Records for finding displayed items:
= = =
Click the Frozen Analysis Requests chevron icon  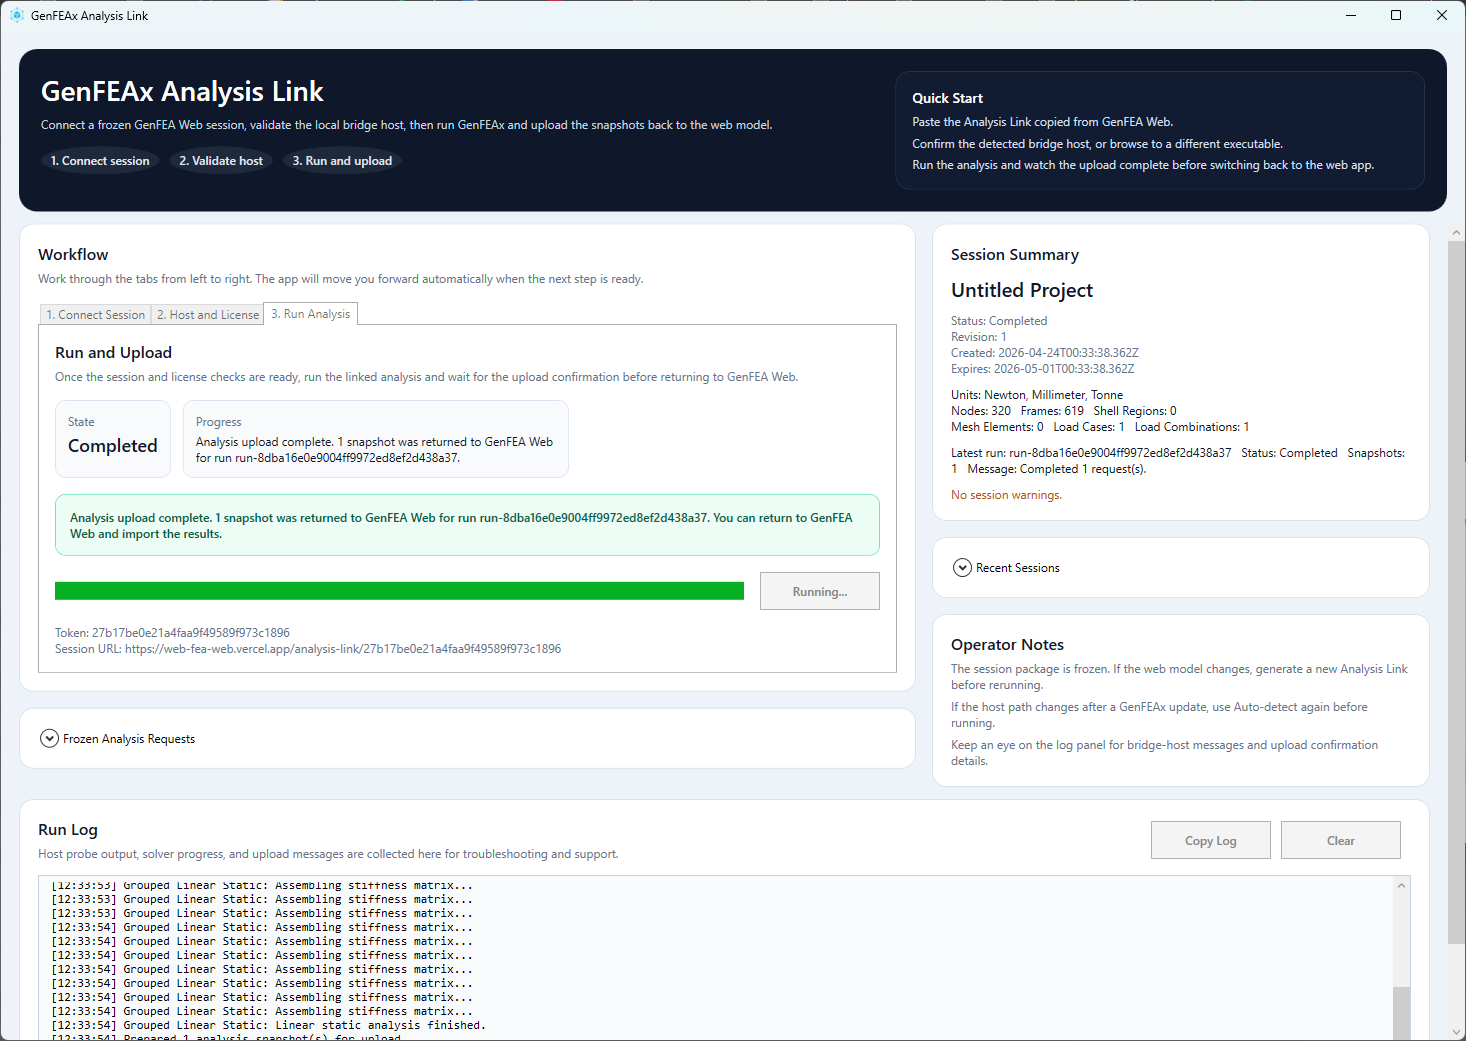pyautogui.click(x=49, y=738)
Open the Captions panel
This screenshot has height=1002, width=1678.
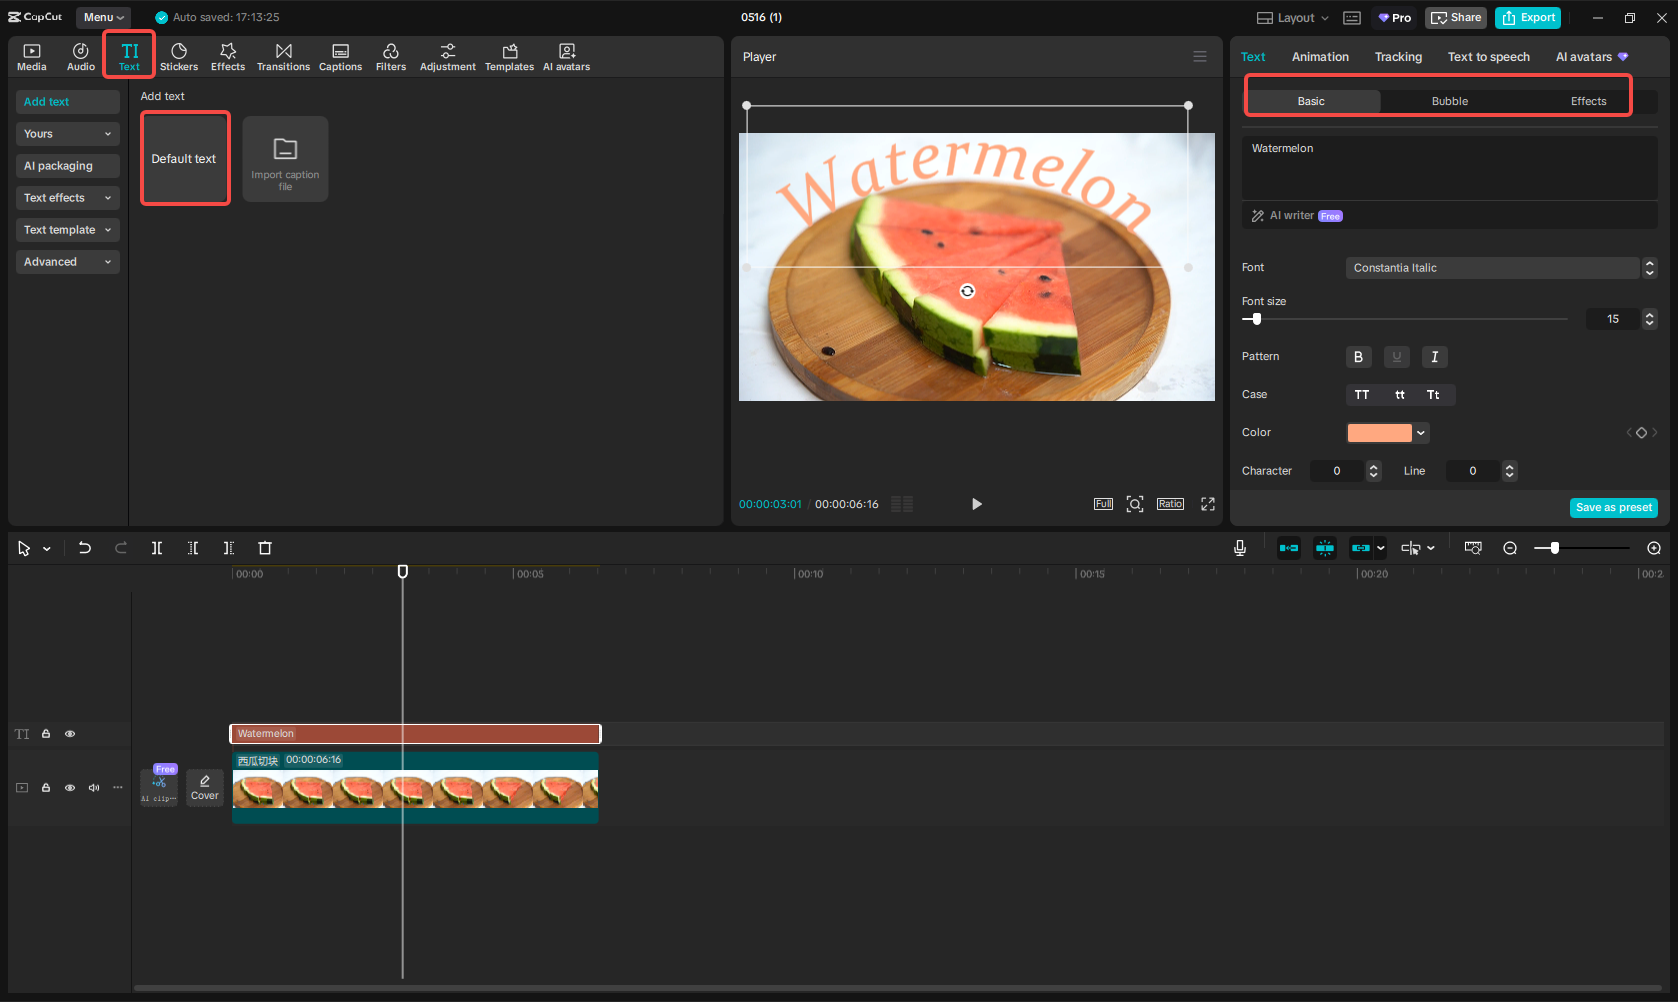coord(340,55)
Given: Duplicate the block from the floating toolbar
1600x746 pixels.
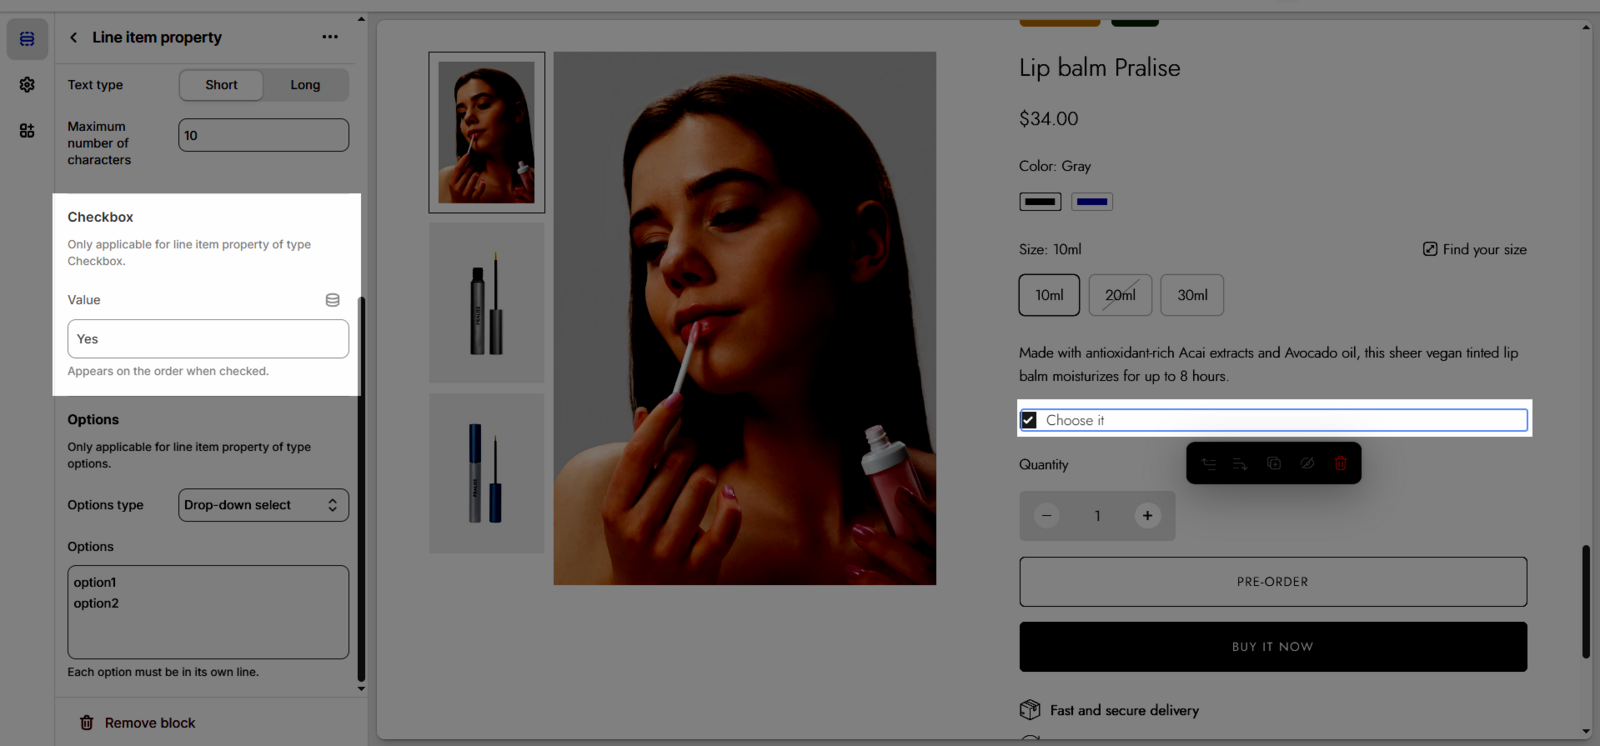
= = =
Copy the lines from the one containing "Given: Duplicate the" through the end of the records, inclusive, switching "floating toolbar" to "side panel" and leaving everything else unchanged. Omit the pictures from your answer.

Task output:
Given: Duplicate the block from the side panel
1600x746 pixels.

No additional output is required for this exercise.